Scratch theremin designers spend thousands of dollars and hours if not more going down roads that lead to a dead end around the corner.

Not knowing the finale situation and behavior you expect from your design makes it even more difficult to propose possibilities.

Does the final response flip a momentary switch on or give a theremin pitch rise in sound?

The earth spike is excellent?

I visualize your construction as standing alone and it must self adjust the pitch frequency over the course of the day where temperatures may change greater than 10 degrees F.

David said: [i]Also i will be using modern technology to stabilize the pitch output (Pitch correction)[/i]

This is a fascinating concept, how are you doing this?

The only method I can imagine so far working is to use an ultrasonic approach. It will not be as mysterious as an energized theremin bollard and gives an on/off response.

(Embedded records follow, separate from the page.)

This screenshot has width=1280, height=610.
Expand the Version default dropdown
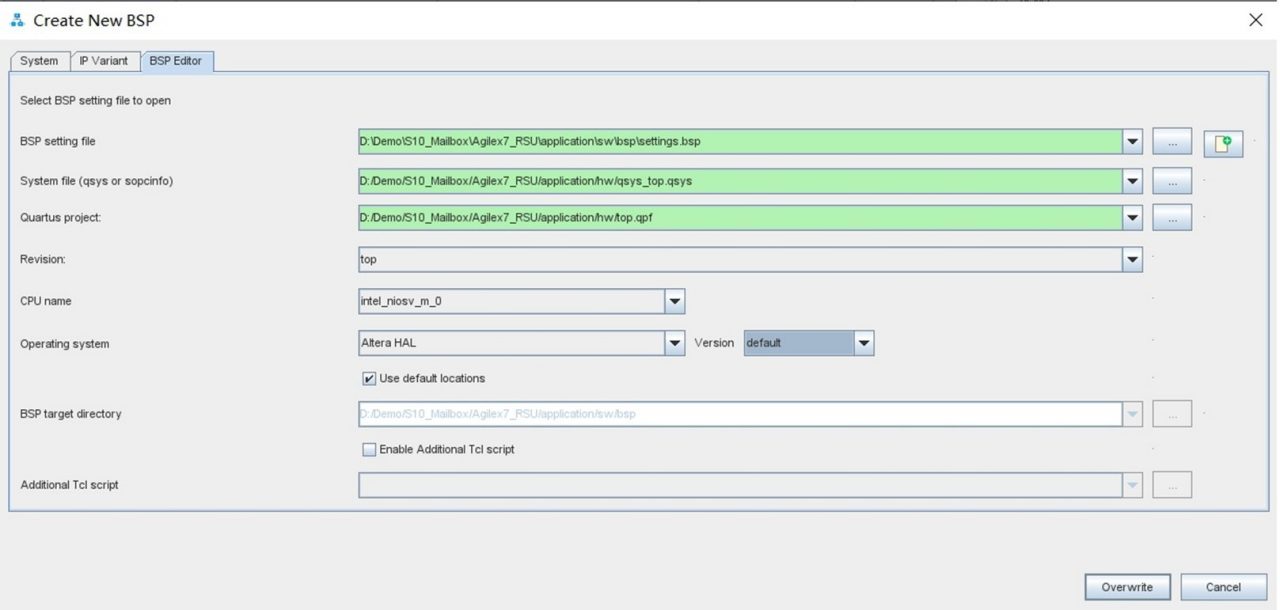(x=864, y=343)
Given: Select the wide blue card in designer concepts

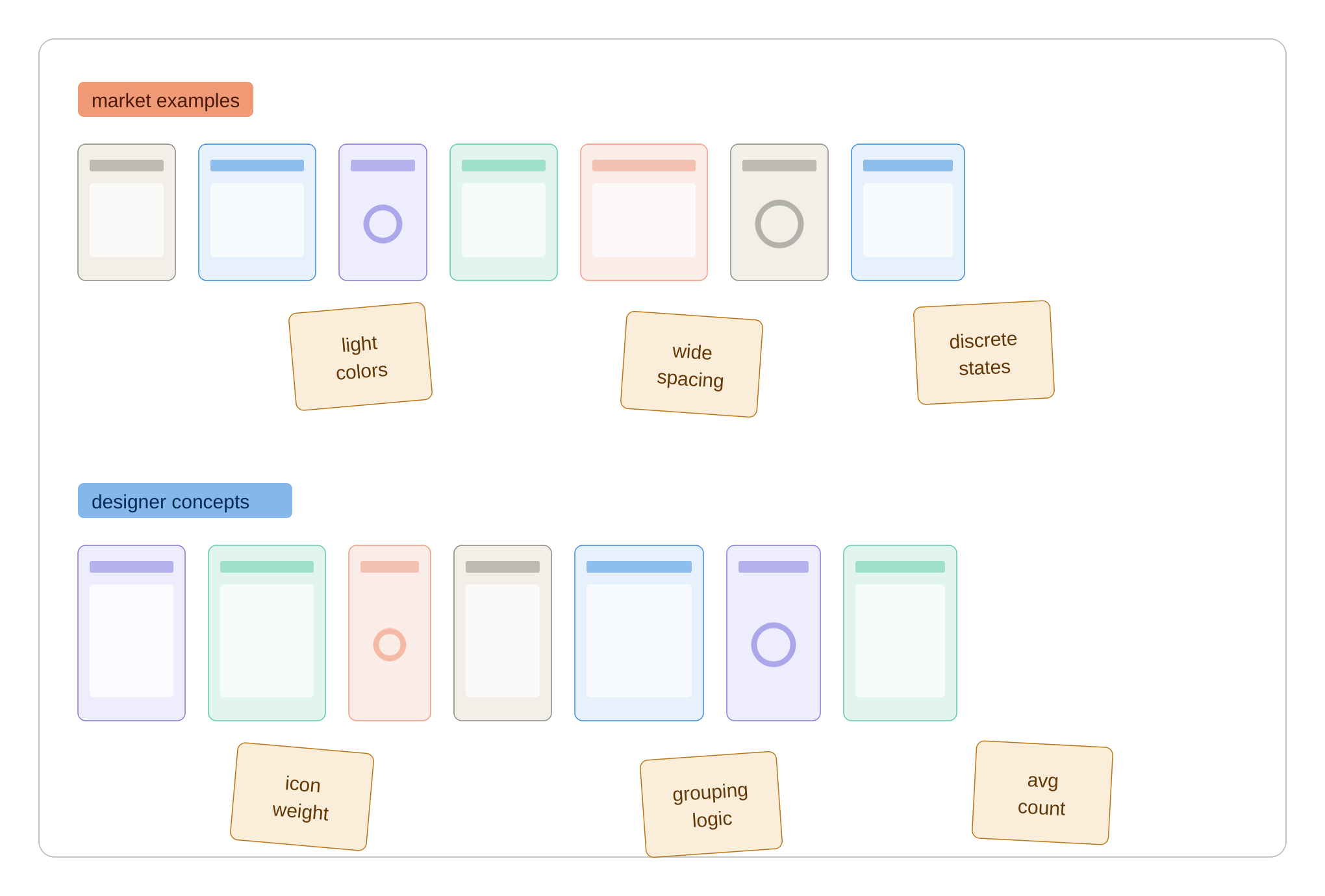Looking at the screenshot, I should pyautogui.click(x=639, y=633).
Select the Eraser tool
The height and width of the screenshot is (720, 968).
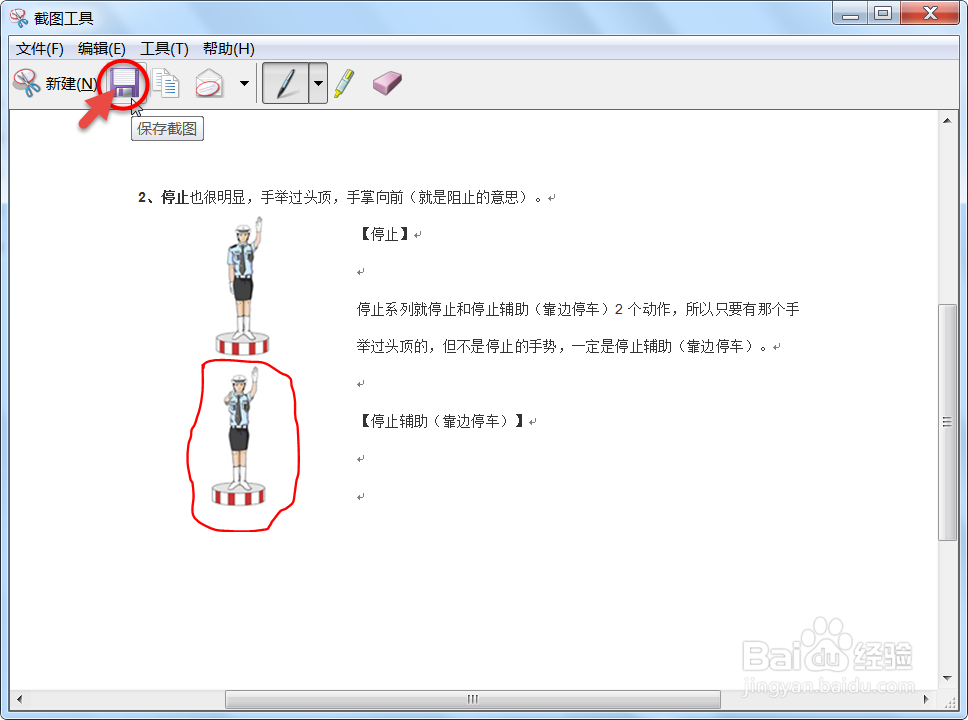click(x=386, y=83)
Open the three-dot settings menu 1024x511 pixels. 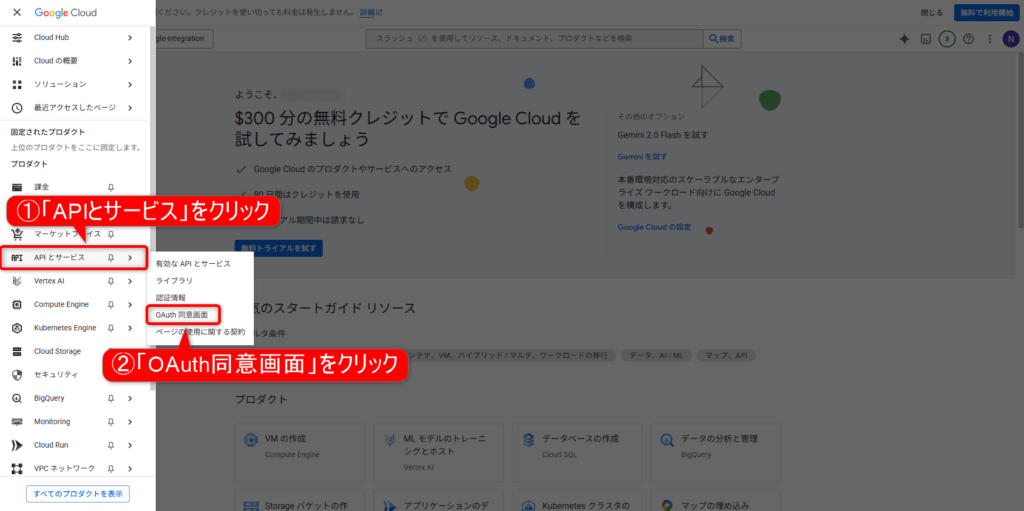pyautogui.click(x=987, y=39)
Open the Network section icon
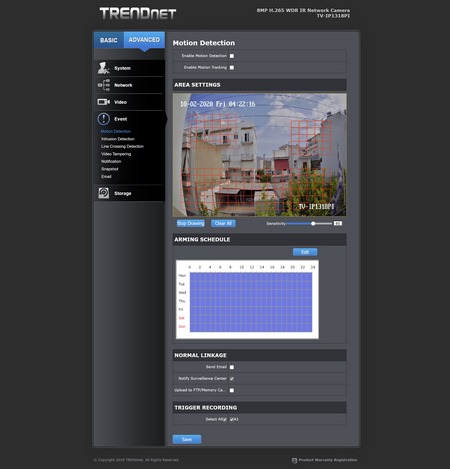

It does have “stability” using a crystal, and a more usable range/distance detection than you could get from a theremin.

Ultra-Sonic Sensor (

I have one of these still in the package, only tested it out to see if it could work for a theremin volume control. It did work, but not as fluid as I would have liked.

I will give it to you at no cost if you can use it, email me a mailing address, I am not hard to find.


Posted: 1/28/2012 4:02:13 PM

From: Croxley Green, Hertfordshire, UK

Joined: 10/5/2005

Looks great, sounds great. Good one.


Posted: 1/30/2012 4:03:22 PM

From: Canada

Joined: 8/1/2008

Thierry asked: "What is a bollard?"

The word comes from "bohle" (obsolete) meaning the trunk of a tree. A "bollard" was a post of wood or iron, usually on board a ship or whaling vessel, for fixing ropes. 

I don't know why these proximity devices are so often called "theremins". They're wonderful fun, but they have more in common with an automatic sliding door than they do with a theremin.